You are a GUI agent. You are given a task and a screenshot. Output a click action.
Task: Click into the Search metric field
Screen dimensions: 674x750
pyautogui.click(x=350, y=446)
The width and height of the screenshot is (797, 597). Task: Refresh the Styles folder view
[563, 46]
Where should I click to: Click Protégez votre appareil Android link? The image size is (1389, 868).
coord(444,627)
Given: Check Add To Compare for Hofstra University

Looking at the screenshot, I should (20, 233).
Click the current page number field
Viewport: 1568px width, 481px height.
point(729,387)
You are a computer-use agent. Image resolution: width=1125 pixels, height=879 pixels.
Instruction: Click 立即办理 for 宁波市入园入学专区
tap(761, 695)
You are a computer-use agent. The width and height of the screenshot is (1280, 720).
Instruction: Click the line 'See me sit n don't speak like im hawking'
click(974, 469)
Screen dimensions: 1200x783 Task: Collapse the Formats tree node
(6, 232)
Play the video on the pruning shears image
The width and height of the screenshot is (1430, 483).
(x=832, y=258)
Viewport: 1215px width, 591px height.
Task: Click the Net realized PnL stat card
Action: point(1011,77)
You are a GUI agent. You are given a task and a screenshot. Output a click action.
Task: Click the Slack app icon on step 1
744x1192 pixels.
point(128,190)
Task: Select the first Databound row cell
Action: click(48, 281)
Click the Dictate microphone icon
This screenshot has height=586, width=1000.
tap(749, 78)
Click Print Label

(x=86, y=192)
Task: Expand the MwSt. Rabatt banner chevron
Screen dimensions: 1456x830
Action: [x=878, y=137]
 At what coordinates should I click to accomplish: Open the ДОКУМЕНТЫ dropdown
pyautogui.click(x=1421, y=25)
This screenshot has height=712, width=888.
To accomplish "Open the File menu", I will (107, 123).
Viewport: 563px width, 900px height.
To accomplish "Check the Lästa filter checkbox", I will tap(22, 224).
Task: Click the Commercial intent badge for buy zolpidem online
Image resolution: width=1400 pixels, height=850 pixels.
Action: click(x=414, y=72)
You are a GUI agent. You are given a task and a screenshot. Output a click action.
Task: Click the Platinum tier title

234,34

*Description of the task*
How many lines in the records contain the string "will"? Give the number by itself.

*Answer box*
2